И сразу же из больших зарешеченных динамиков над головой раздался бодрый девичий голос, который предложил сперва на иврите, потом на арабском всем выйти из машины, предъявить документы и открыть багажник для проверки.
- Нам велели… - начал я, но Янек жестом меня остановил.
Он неспешно огляделся по сторонам и, заметив в стене окошко, сквозь которое на него глядела молоденькая девушка в военной форме, непонимающе развёл руками. Лицо девушки расплылось в улыбке, и она заговорила в микрофон уже по-английски. Янек собрал наши паспорта и походкой заправского туриста, пересекающего границу между цивилизованной страной и местностью, населённой людоедами, направился к окошку.
Откуда-то из боковой двери, которую мы поначалу не заметили, сразу же вышло двое солдат в касках, бронежилетах и с автоматами наперевес.
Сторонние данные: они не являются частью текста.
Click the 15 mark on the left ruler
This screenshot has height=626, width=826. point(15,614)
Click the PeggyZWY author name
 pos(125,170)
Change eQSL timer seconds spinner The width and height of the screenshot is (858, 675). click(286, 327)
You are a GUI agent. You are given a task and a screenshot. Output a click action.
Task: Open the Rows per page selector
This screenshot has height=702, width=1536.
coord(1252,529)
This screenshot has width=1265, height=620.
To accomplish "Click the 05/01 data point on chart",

Деловито осмотрев джип и даже заглянув в кофр с камерой, они молча удалились, и лица их были по-прежнему бесстрастными и невозмутимыми.
- Что-то они нашему визиту не шибко рады, - заметил Янек, усаживаясь за руль. – Поехали!
Шлагбаум плавно поднялся, и тяжёлые металлические ворота в конце терминала стали разъезжаться в стороны. На смену мертвенному белому свету ламп брызнуло яркое солнце, и наш джип поскорее рванул к нему, словно ворота могли закрыться прежде, чем мы выедем, и мы остались бы тут навсегда.
Выехав из терминала, Янек прибавил скорость, а я почему-то оглянулся и стал разглядывать через заднее стекло грязный серый бетон здания и высокую стену с колючей проволокой наверху, тянущуюся влево и вправо неровной бесконечной линией. И хоть стены возводили совсем недавно, под ними уже росли колючие сухие кусты какого-то древнего чертополоха, белели старые тряпки, и вообще мусора было набросано изрядно. От подобного зрелища мне стало почему-то тоскливо до слёз, словно я попал на какую-то чужую планету и пробуду здесь не два дня, как было обещано, а, как минимум, до тех пор, пока меня кто-нибудь спасёт.
- Чего приуныл? –поинтересовался Янек, не оборачиваясь и старательно объезжая ухабы на дороге. Голос его был по-прежнему бодрый, но всё равно в нём я уже уловил какие-то неуверенные и пугливые нотки. – Не бойся, брат, всё у нас будет нормально. Вы, израильтяне, собственной тени боитесь, а на самом деле всё гораздо проще. Не так страшен волк, как его малюют. Лично для нас никакой опасности здесь нет, мы же пресса, а прессу никто не трогает. Даже самые отсталые племена людоедов! Вот, я помню, был со мной случай в Центральной Африке…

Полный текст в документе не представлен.